Ron Mastrogiovanni, a commission member who is also president and CEO of HealthView Services, said he thinks the merger can be positive, but said, “We can’t do this as it has been historically in the country. We really need to find a way to manage this so that it truly does become more competitive.”
Earlier this year, the Make Healthcare Affordable Coalition, a group opposed to what it calls the “13-hospital mega-merger,” called the Department of Public Health’s advancement of the merger irresponsible. On Thursday, coalition spokeswoman Hanoi Reyes told the News Service after the commission meeting that she hopes the merger is stopped, called on Healey to “stand up for communities of color,” and said the commission report “confirms our worst fears.”

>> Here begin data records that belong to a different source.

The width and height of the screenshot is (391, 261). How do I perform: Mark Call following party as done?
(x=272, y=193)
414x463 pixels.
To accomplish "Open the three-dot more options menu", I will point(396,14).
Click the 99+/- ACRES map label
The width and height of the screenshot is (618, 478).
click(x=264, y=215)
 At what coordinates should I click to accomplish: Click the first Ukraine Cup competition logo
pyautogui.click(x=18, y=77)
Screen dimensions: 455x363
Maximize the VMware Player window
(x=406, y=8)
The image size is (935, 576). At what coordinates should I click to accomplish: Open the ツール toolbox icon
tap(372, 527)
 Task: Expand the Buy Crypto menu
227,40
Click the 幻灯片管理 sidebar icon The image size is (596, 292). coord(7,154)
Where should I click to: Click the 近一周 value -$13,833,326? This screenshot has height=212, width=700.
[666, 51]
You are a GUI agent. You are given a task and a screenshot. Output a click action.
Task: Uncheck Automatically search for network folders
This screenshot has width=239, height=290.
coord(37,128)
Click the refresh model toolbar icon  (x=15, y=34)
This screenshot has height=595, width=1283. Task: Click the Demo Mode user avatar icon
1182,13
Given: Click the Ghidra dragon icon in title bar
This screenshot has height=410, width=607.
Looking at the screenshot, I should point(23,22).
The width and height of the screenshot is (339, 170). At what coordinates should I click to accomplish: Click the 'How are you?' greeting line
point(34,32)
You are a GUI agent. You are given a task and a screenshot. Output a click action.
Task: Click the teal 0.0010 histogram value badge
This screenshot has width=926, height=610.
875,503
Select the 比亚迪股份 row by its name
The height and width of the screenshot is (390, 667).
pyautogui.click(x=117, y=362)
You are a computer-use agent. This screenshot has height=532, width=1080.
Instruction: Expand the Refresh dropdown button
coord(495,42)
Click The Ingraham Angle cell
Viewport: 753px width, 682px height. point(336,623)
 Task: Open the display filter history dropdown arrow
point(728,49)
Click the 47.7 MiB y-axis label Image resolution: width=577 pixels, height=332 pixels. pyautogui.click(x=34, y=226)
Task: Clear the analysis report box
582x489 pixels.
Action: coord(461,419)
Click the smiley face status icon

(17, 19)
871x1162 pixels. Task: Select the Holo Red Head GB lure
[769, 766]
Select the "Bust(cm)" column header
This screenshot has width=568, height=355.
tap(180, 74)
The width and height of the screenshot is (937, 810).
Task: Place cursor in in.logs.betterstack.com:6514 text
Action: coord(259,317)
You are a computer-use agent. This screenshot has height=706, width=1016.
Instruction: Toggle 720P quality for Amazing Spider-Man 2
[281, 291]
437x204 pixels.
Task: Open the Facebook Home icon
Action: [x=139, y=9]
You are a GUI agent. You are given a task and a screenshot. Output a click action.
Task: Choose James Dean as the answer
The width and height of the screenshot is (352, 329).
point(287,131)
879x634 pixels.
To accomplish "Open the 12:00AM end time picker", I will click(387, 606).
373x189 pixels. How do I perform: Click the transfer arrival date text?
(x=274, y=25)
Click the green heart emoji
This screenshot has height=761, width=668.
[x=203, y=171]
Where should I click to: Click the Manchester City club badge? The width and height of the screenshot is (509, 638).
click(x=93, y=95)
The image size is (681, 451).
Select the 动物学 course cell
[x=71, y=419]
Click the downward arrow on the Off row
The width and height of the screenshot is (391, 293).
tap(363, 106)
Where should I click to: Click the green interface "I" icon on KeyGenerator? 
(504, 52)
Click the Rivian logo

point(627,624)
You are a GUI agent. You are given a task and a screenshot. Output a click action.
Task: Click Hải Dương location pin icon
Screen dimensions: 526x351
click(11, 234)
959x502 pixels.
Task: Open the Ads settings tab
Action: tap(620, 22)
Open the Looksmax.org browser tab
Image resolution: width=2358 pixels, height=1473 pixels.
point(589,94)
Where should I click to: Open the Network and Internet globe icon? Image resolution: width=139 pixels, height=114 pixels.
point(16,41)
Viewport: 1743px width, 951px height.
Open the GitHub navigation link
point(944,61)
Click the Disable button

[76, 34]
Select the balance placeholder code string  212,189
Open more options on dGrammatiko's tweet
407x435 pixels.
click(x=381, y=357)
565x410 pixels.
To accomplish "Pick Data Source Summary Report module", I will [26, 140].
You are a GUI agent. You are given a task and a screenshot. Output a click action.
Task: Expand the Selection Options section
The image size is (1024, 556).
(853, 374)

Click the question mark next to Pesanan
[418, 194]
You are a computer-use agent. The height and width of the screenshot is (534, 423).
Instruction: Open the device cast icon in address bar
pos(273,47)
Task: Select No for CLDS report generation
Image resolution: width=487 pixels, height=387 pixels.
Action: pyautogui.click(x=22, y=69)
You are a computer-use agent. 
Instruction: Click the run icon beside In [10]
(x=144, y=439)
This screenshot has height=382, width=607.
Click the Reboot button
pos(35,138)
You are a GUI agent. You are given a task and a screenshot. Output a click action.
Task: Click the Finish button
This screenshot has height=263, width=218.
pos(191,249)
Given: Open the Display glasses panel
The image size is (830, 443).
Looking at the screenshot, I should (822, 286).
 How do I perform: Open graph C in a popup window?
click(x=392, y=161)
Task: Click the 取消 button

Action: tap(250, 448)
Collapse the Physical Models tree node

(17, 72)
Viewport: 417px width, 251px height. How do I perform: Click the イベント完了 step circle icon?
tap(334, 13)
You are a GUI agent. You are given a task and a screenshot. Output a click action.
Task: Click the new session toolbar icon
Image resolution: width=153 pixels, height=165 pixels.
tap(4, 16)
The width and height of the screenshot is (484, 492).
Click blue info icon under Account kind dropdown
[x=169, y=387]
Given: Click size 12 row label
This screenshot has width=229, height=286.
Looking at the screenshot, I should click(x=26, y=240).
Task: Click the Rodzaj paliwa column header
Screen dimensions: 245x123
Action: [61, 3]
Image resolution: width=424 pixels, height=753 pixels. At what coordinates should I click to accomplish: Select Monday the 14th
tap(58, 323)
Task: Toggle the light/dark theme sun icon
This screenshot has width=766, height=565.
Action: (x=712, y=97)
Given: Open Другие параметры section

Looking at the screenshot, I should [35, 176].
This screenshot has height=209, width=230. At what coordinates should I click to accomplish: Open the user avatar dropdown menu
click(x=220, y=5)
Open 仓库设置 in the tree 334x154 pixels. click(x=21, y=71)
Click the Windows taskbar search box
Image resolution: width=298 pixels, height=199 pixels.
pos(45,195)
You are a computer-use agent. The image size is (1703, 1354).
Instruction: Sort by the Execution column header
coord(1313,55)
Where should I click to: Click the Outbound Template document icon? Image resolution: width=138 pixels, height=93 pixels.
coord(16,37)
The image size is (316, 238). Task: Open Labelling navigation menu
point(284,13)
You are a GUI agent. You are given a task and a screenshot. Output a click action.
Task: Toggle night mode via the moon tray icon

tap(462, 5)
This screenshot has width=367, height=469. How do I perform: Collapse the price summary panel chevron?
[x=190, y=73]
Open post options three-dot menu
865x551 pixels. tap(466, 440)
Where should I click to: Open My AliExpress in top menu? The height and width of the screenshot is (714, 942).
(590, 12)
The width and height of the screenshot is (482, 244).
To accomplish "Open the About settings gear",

After the deal was referred to Healey’s office, Marlishia Aho, communications director of 1199SEIU United Healthcare Workers East, said the union’s 60,000 workers “remain deeply concerned that this merger, if approved without additional conditions, will increase healthcare spending, reinforce patterns of segregated care and make it more difficult for patients from diverse socioeconomic and racial backgrounds to access quality and affordable care.”
Massachusetts Association of Health Plans President Lora Pellegrini called the commission’s report “thorough” and said insurers look forward to working with Healey’s office and the Department of Public Health as they review the final report.
“It is imperative that any merger approved in our marketplace enhance the quality of care for patients and not increase health care costs for employers and consumers,” she said in a statement.
Commission Chairman Stuart Altman said that while he was disappointed by responses from the petitioners to concerns about the merger’s impact raised in the commission’s preliminary cost impact report in July. Still, Altman said he believes “meaningful and enforceable restrictions” can be achieved through collaboration between Healey, Sudders, the commission and the Public Health Council.
“We were and still are looking for a win-win,” Altman said. “I know the attorney general and her staff will do the right things.”